The BMP-SMAD signaling is extremely important in iron metabolism. It regulates the expression of hepcidin, a hormone produced by the liver that modulates the absorption and redistribution of iron to the whole body. The inappropriate regulation of hepcidin causes iron deficiency, and therefore anemia, or iron overload, extremely toxic for all the organs of our body. The identification of mechanisms able to modulate hepcidin is particularly important to ameliorate the phenotype of diseases characterized by a dysregulation of this hormone”.


The authors identified a novel fundamental player in the regulation of iron metabolism: “FKBP12 is a protein able to bind and inhibit receptors of the BMP-SMAD pathway, in particular ALK2: in this research we investigated whether FKBP12 is involved in the modulation of the liver BMP-signaling pathway and therefore in the regulation of hepcidin”.

The authors adopted two complementary experimental approaches: “We have generated mutated forms of ALK2 unable to interact with FKBP12, and used different drugs (tacrolimus, rapamycin and GPI-1046) able to bind FKBP12 and to prevent its interaction with ALK2”.


“By using these approaches, we were able to increase hepcidin expression through BMP-SMAD pathway activationsays Colucci, “both in human hepatoma [liver tumor, Editor’s note] and primary murine hepatocytes [liver cells, Editor’s note]”. The work thus demonstrated that FKBP12, by interacting with ALK2, modulates the activity of the BMP-SMAD pathway and therefore the expression of hepcidin in hepatocytes.


The potential clinical implications resulting from the identification of a new hepcidin regulator are extremely relevant. “Low levels of hepcidin cause iron overload and therefore functional damage to several organs such as liver, heart, pancreas. Excess iron is toxic and can cause fatal organ failure, as in Hereditary Hemochromatosis and β-thalassemia. The current therapeutic approach – aimed at reducing the total amount of iron in the body – does not correct the primary defect, i.e. the reduced hepcidin production”. Dr. Colucci highlights: “In the case of hemochromatosis, the first choice therapy is phlebotomy, i.e. the removal of a certain amount of blood (and therefore iron). In the case of β-thalassemia, where phlebotomy is not feasible because of anemia, iron chelators are administered. These therapeutic approaches, however, are not applicable to all patients because of potentially severe side effects.

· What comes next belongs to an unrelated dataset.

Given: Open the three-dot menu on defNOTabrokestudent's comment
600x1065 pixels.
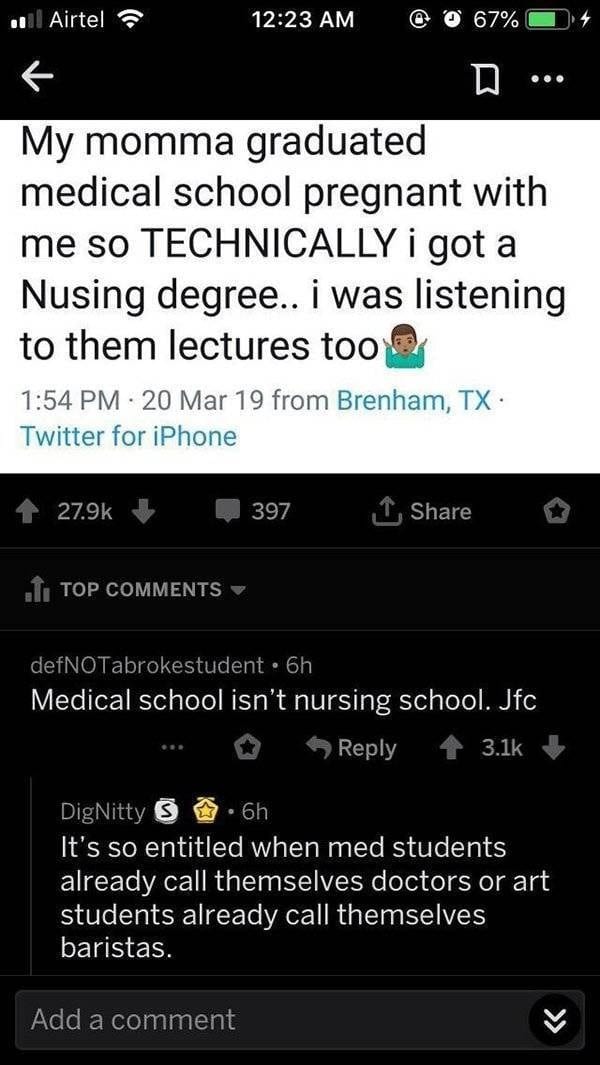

The “Regulation of iron metabolism” Unit team. Dr. Silvestri is the first from left; Silvia Colucci is besides her
The “Regulation of iron metabolism” Unit team. Dr. Silvestri is the first from left; Silvia Colucci is besides her

Drugs able to interfere or reduce the interaction of FKBP12 with ALK2 would therefore increase hepcidin and might be useful for those patients that do not tolerate traditional therapies. FDA-approved drugs able to bind and sequester FKBP12 are already available, as the immunosuppressive tacrolimus and rapamycin: for these drugs, it may be possible a “drug repurposing” strategy [is the process of redeveloping a compound for use in a different disease, Editor’s note]”.

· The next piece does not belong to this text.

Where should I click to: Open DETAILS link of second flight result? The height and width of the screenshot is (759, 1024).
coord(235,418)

Finally, we ask Silvia how UniSR has provided the skills and tools to pursue her doctorate abroad. “During the university I have learned how to approach the scientific problems: I believe this is the most important aspect that allowed me to deal with a PhD (not necessarily abroad). In addition to the basics, the great teaching I have received was the method to be used in facing each aspect of science that interests me. Another essential element was certainly the thesis internship, which lasts a minimum of 12 months in our University: being actively involved in the daily laboratory life was of pivotal importance to me. I would like to thank Prof. Clara Camaschella, Dr. Laura Silvestri and all the colleagues of the “Regulation of Iron Metabolism” Unit for having taught me how to work and instilled in me how beautiful and exciting this job is”.